***** Data provided *****

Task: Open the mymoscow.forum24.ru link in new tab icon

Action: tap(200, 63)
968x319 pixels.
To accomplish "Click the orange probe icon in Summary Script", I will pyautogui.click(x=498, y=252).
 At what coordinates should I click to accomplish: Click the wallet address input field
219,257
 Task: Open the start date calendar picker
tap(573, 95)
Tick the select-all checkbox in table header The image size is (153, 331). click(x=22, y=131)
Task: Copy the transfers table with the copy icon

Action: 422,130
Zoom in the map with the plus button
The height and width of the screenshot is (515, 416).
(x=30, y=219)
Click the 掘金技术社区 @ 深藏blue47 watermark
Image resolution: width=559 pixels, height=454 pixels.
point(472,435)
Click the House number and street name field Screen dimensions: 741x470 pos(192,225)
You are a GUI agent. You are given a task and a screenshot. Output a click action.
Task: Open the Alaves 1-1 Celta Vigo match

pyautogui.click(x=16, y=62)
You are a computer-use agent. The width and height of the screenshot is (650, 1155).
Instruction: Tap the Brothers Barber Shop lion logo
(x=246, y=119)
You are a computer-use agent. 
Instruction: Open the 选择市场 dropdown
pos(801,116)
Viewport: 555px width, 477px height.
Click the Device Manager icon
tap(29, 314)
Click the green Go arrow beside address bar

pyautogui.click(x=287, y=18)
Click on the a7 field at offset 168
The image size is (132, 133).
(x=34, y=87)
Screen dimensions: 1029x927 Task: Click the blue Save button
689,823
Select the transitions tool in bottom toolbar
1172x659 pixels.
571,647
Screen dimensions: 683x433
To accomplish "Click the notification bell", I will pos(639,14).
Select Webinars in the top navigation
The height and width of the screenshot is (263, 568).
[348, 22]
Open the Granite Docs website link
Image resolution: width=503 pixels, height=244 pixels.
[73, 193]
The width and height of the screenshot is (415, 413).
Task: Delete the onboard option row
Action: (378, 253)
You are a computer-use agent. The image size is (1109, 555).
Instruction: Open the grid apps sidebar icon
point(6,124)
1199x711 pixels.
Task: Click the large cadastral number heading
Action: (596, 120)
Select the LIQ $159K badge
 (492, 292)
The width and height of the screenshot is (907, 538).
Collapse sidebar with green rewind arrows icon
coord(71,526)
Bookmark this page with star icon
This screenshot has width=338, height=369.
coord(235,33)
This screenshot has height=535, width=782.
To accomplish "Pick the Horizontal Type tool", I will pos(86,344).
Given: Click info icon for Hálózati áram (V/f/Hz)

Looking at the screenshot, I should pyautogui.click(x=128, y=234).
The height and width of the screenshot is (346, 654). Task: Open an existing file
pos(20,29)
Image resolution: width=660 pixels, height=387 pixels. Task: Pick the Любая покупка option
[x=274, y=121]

*****

> [Work request]
A complete, exact repeat of the records is the required answer.

> [Task output]
Task: Open the mymoscow.forum24.ru link in new tab icon

Action: tap(200, 63)
968x319 pixels.
To accomplish "Click the orange probe icon in Summary Script", I will pyautogui.click(x=498, y=252).
 At what coordinates should I click to accomplish: Click the wallet address input field
219,257
 Task: Open the start date calendar picker
tap(573, 95)
Tick the select-all checkbox in table header The image size is (153, 331). click(x=22, y=131)
Task: Copy the transfers table with the copy icon

Action: 422,130
Zoom in the map with the plus button
The height and width of the screenshot is (515, 416).
(x=30, y=219)
Click the 掘金技术社区 @ 深藏blue47 watermark
Image resolution: width=559 pixels, height=454 pixels.
point(472,435)
Click the House number and street name field Screen dimensions: 741x470 pos(192,225)
You are a GUI agent. You are given a task and a screenshot. Output a click action.
Task: Open the Alaves 1-1 Celta Vigo match

pyautogui.click(x=16, y=62)
You are a computer-use agent. The width and height of the screenshot is (650, 1155).
Instruction: Tap the Brothers Barber Shop lion logo
(x=246, y=119)
You are a computer-use agent. 
Instruction: Open the 选择市场 dropdown
pos(801,116)
Viewport: 555px width, 477px height.
Click the Device Manager icon
tap(29, 314)
Click the green Go arrow beside address bar

pyautogui.click(x=287, y=18)
Click on the a7 field at offset 168
The image size is (132, 133).
(x=34, y=87)
Screen dimensions: 1029x927 Task: Click the blue Save button
689,823
Select the transitions tool in bottom toolbar
1172x659 pixels.
571,647
Screen dimensions: 683x433
To accomplish "Click the notification bell", I will pos(639,14).
Select Webinars in the top navigation
The height and width of the screenshot is (263, 568).
[348, 22]
Open the Granite Docs website link
Image resolution: width=503 pixels, height=244 pixels.
[73, 193]
The width and height of the screenshot is (415, 413).
Task: Delete the onboard option row
Action: (378, 253)
You are a computer-use agent. The image size is (1109, 555).
Instruction: Open the grid apps sidebar icon
point(6,124)
1199x711 pixels.
Task: Click the large cadastral number heading
Action: (596, 120)
Select the LIQ $159K badge
 (492, 292)
The width and height of the screenshot is (907, 538).
Collapse sidebar with green rewind arrows icon
coord(71,526)
Bookmark this page with star icon
This screenshot has width=338, height=369.
coord(235,33)
This screenshot has height=535, width=782.
To accomplish "Pick the Horizontal Type tool", I will pos(86,344).
Given: Click info icon for Hálózati áram (V/f/Hz)

Looking at the screenshot, I should pyautogui.click(x=128, y=234).
The height and width of the screenshot is (346, 654). Task: Open an existing file
pos(20,29)
Image resolution: width=660 pixels, height=387 pixels. Task: Pick the Любая покупка option
[x=274, y=121]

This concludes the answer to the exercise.